Crews defend failed efforts to rescue five

GEORGETOWN, Colo. – When fire broke out deep underground at a hydroelectric plant in the Rockies, officials at the surface dropped a radio down to five trapped men in a tunnel and were relieved to learn they were OK.
But by the time emergency crews reached them six hours later, they were dead.
On Wednesday, a day after the tragedy more than 1,500 feet underground at Xcel Corp.’s Cabin Creek power plant, investigators struggled to figure out what went wrong. Crews began to remove the workers’ bodies.
It was unclear whether the five maintenance workers were burned, suffocated or overcome by fumes from the highly flammable epoxy sealant they were using to coat the inside of the empty, 12-foot-wide water pipeline.
Authorities defended their rescue efforts, saying smoke, the complexities of the 4,000-foot tunnel’s design and uncertainties about the dangers prevented them from going in after the men for more than 3 1/2 hours after the blaze broke out.
“We didn’t know what was causing the fire, what was feeding the fire,” Undersheriff Stu Nay said. “You never know, when you’re dealing with airflow and the intensity of the fire where we’re facing a backdraft situation, what we’re running into.”
The blaze erupted when a machine used by the workers to coat the tunnel caught fire, Xcel Energy spokeswoman Ethnie Groves said.
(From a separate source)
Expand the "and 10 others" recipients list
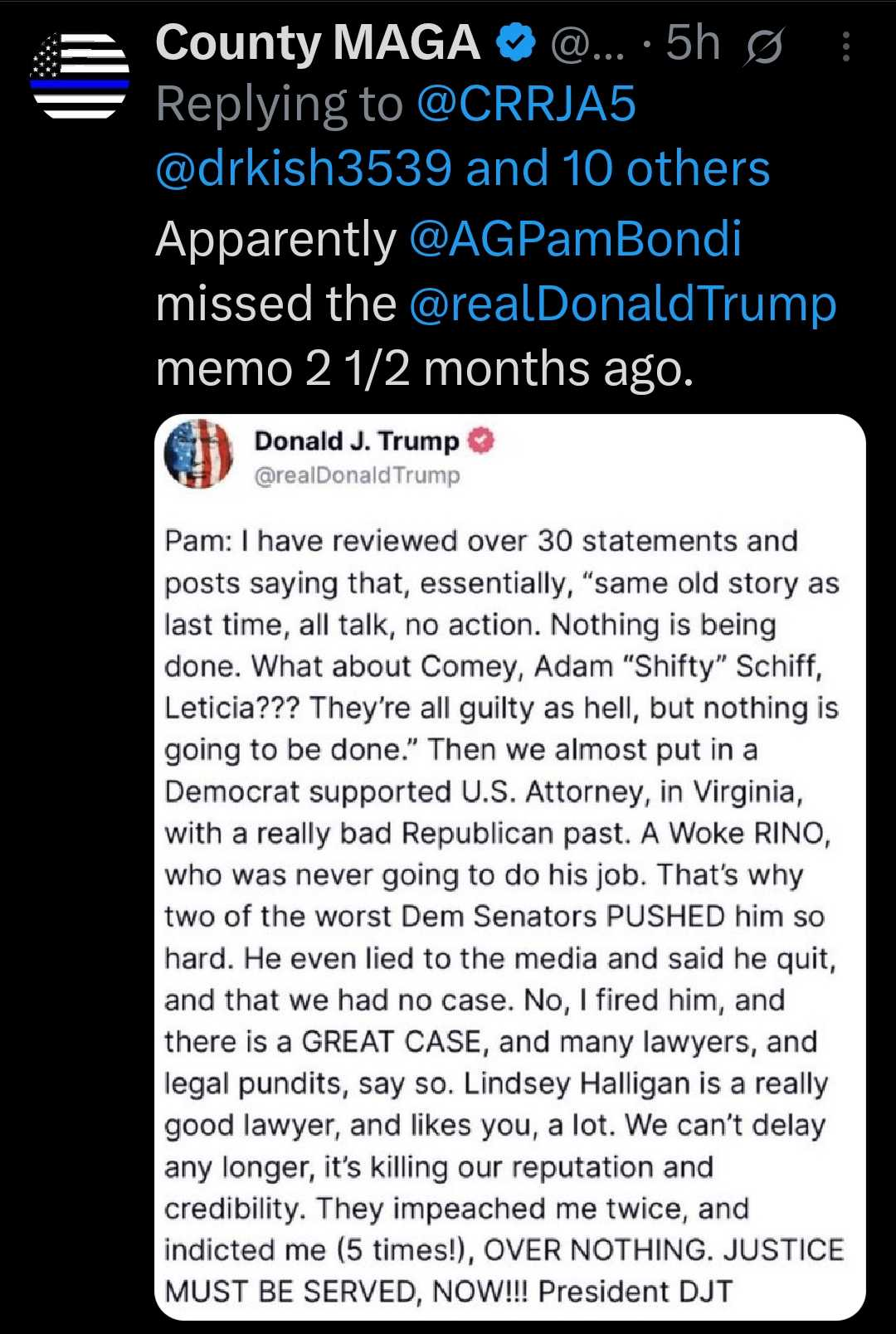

But exactly what burned after – the machine, the epoxy or both – was unclear, she said.
Nine employees of RPI Coating of Santa Fe Springs, Calif., had been sealing the inside of the pipe to prevent corrosion, a routine procedure that followed an annual inspection.
The smoldering fire broke out about 1,400 feet from the tunnel’s bottom. Four RPI workers escaped from the tunnel and were treated at a hospital and released.
Five others scrambled about 1,000 feet above the fire but were trapped by smoke and the steep, nearly impossible-to-climb slope.
The federal Occupational Safety and Health Administration and the U.S. Chemical Safety Board are investigating.